The analysis reveals that the groups of people most vulnerable to slavery are those lacking qualifications or who were not born in the UK.
UK’s largest cities pose highest risks to vulnerable groups
The areas ranked as most susceptible to modern slavery include England’s largest cities. London, Birmingham, Leeds, Sheffield, Bradford and Manchester are all located in the five most vulnerable police force areas, where the proportion of people without qualifications, or who are foreign born is above the UK average.
In contrast, the five areas ranked least vulnerable to modern slavery, Cumbria, Devon and Cornwall, Gloucestershire, North Yorkshire and Sussex, are more rural, perform better for education and have a lower proportion of foreign-born residents.
However, we note that modern slavery will be under-reported in numerous areas of the UK, including in rural areas which can be susceptible to slavery incidents in the agricultural sector.
Government data only providing part of the picture
Echoing the National Crime Agency, which in August 2017 indicated the real total of people living in conditions of slavery may be in the tens of thousands, our research identifies substantial gaps in some regions between the actual rate of victims logged by the UK government and what’s predicted by the model.
Leicestershire stands out.
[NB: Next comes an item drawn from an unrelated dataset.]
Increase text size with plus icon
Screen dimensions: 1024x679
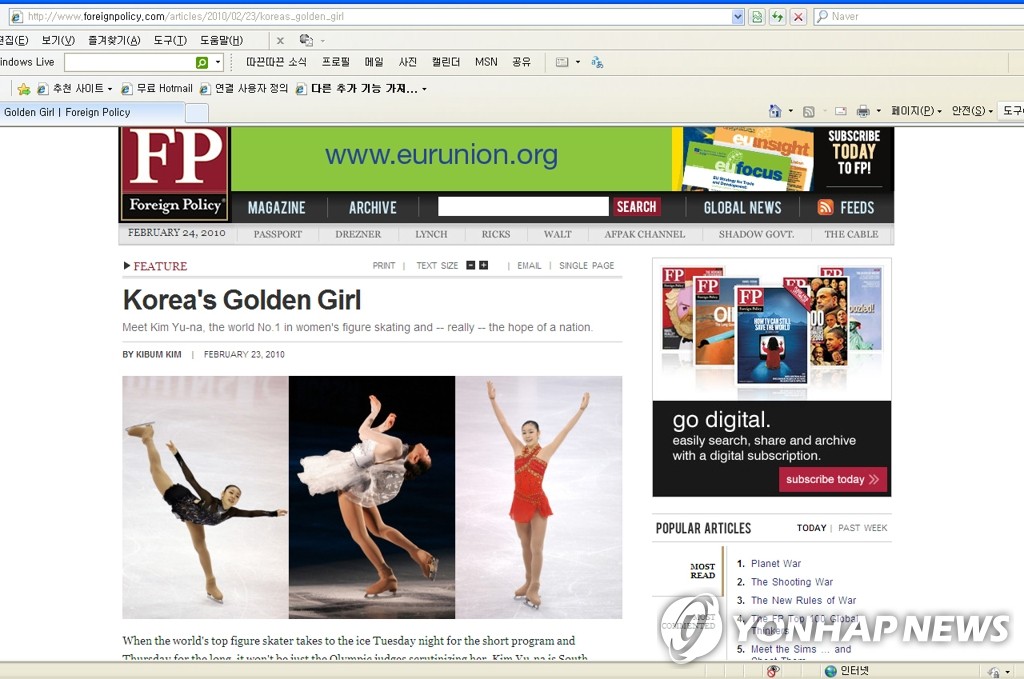tap(484, 265)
According to the National Crime Agency data, it is ranked 34th out of 42 police areas, with one of the lowest prevalence rates for modern slavery. However, given its demographic characteristics, we rank the region 6th, placing it among the areas most vulnerable to exploitation.
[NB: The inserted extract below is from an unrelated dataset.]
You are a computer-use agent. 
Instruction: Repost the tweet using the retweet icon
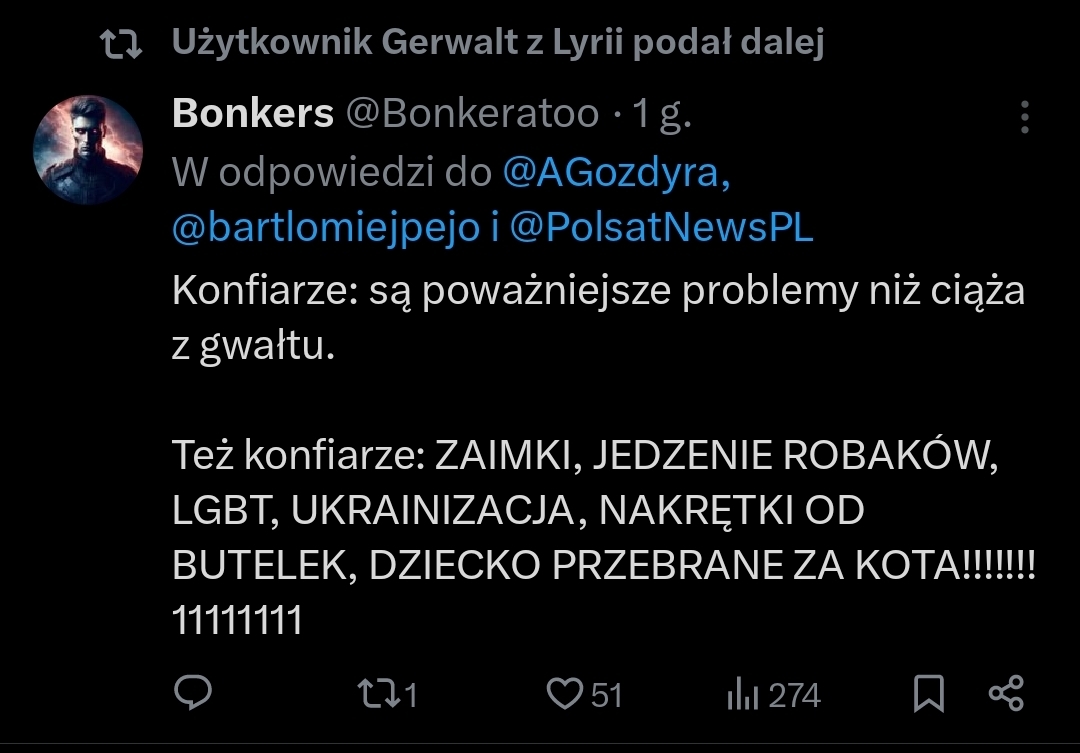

“We know the government data on slavery has limitations and reflects only a small proportion of the total victims in the UK,” states Principal Human Rights Analyst, Alexandra Channer. “Our aim is to help prevent modern slavery through rigorous data-led research that provides law enforcement, civil society and companies with better information to identify and protect potential victims of exploitation.”
This is the first stage in our subnational data modelling for modern slavery. The company is aiming to expand its work to assess other developed economies across the OECD and potentially to look at more granular subnational trends, as new and better data on the victims and perpetrators of modern slavery becomes available.